It appears to be the fashion that every time a new government takes office, or a politician ascends a recently vacated post, the rescue of Aafia Siddiqui is one of the causes they seek to champion to demonstrate empathy with the emotions of ordinary Pakistanis. A highly charged issue, Ms Siddiqui's release has been used to gain public backing by a variety of groups, displaying her as the symbol of the resistance to Western interference in Muslim lands.
Ms Siddiqui's chequered past notwithstanding, and oftentimes not even understood, support for her repatriation to Pakistan has been unstinting. In the absence of a prisoner exchange treaty with the US, this was considered legally impossible. Of course, this did not stop politicians making a grand display of cajoling, threatening and personally pledging to plead her case with the US.

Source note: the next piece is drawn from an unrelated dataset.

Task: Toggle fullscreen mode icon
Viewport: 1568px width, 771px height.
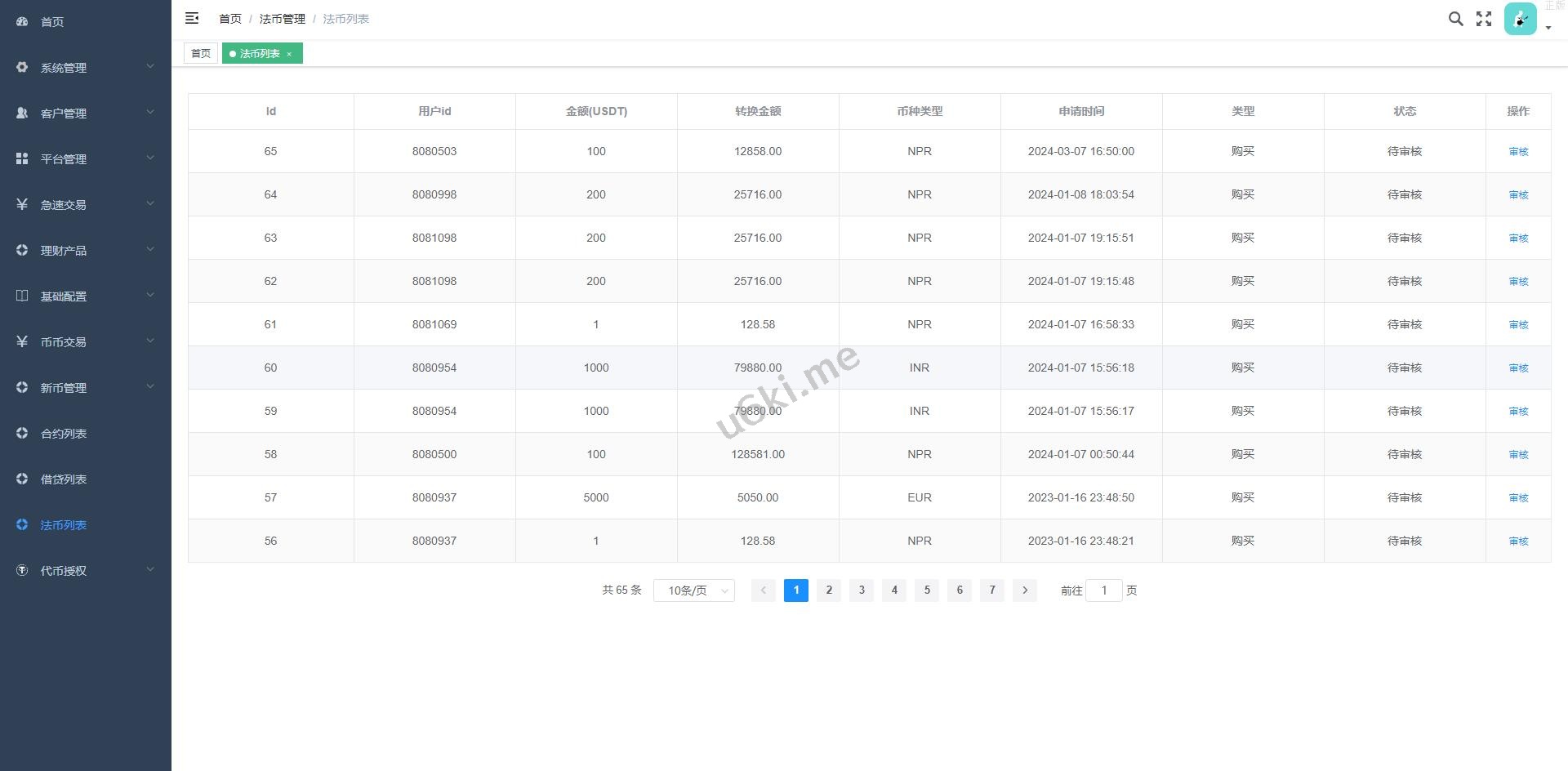Action: (x=1484, y=19)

However, this time round it seems the government has found a way to open up the possibility for her return. A European Convention on prisoner exchange is likely to be signed, to which the US is also a signatory, thereby once again raising hope that Aafia will be reunited with her family.
Whether the convention is being signed only for Aafia is unlikely, but it is doubtful whether the larger issue of Pakistani prisoners languishing in foreign jails has been considered, is not known. It seems more likely that Aafia's return may be the lucky byproduct of a prisoner exchange demanded of Pakistan by the US, and not vice versa.
This perception is strengthened by the overturning of Shakil Afridi's sentence of 33 years by a court hearing the case. An extraordinary piece of news, given the interest with which the Afridi case has been followed so far.
If this is to arrange Aafia Siddiqui's return, it is incomprehensible that it should be in exchange for Shakil Afridi's release. The lady's rescue is neither as important a policy issue, nor as significant a 'victory' as ensuring that Afridi is retired for betraying the Hippocratic oath.
Shakil Afridi's treasonous role in assisting foreign agencies spying in Pakistan cannot be forgotten, but what cannot be forgiven is that he may be the reason for a surge of polio cases in Pakistani children in the coming years.
Ms Siddiqui's name is mentioned as often as her murky history is not. Her family's impassioned appeals have an emotional pull, but national policy is not made on the basis of emotion alone. The fact is that while Ms Siddiqui's return on the basis of humanitarian grounds concerning her deteriorating mental and physical health, is to be supported, it cannot be in return for handing over Shakil Afridi to another county.